Postby VEH » Sun Sep 10, 2017 7:09 am

I am looking for some professional career advice and would be grateful any help. I am part-way through a 2 year masters in Neuroscience and will graduate when I am 31. My career plan is to begin a PhD a year after I graduate (in that year hopefully working as a Research Assistant) and then progress to postdoc and a career in academic research. I am based in the UK.

My partner and I are looking to start a family at some point, but I am aware that pregnancy and taking time out during this period will be challenging. By the time I finish my PhD I will be at least 35 and Im aware that this might be too late to start trying in case we have problems conceiving. In addition, my focus is cell biology and I hope to be working in wet lab. I understand that it may not be safe to work in this environment when pregnant. I also worry that any hiatus from the lab/academia could make it difficult to go back.

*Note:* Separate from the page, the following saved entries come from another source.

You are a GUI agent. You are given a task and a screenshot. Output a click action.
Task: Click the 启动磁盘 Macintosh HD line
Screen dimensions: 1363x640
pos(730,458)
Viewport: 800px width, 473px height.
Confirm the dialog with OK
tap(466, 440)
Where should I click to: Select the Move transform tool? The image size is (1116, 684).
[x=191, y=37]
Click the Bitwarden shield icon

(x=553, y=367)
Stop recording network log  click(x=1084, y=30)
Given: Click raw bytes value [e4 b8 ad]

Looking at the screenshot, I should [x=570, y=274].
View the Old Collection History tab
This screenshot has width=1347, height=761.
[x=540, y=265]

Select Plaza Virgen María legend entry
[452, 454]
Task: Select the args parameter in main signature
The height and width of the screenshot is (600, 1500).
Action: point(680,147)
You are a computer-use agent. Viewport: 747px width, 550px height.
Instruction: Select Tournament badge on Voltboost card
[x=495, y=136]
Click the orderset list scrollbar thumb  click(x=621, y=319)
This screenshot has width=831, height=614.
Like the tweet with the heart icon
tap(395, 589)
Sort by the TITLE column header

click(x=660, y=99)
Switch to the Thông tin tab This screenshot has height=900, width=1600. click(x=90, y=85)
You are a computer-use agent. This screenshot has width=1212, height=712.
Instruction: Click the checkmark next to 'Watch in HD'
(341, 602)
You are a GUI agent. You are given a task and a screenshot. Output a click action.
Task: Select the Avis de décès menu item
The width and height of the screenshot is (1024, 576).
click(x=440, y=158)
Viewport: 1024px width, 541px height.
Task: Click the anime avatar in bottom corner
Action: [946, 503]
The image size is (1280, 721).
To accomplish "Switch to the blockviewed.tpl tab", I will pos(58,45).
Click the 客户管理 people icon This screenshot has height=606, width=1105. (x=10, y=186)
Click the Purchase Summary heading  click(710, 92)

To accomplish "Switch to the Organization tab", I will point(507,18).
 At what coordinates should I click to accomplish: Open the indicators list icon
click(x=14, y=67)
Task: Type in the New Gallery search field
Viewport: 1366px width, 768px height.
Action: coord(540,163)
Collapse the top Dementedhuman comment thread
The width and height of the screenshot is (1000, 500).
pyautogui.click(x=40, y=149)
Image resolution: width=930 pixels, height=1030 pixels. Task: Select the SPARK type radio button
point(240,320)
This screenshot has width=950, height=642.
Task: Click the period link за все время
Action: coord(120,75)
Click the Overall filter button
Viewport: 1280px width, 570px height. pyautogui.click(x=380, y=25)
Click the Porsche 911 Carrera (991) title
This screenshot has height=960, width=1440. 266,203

I have been advised that the best option would be to have a baby ASAP (pre PhD) but we are financially far from ready and I am unsure about navigating a full time lab based PhD (and living on a stipend) with a young child.

I am looking for some honest advice on planning my trajectory from here from those within the industry. I have come across so many obstacles in my mind that my career and family aspirations seem incompatible, however, I am extremely ambitious and determined not to give up on either.

Thank you for your help!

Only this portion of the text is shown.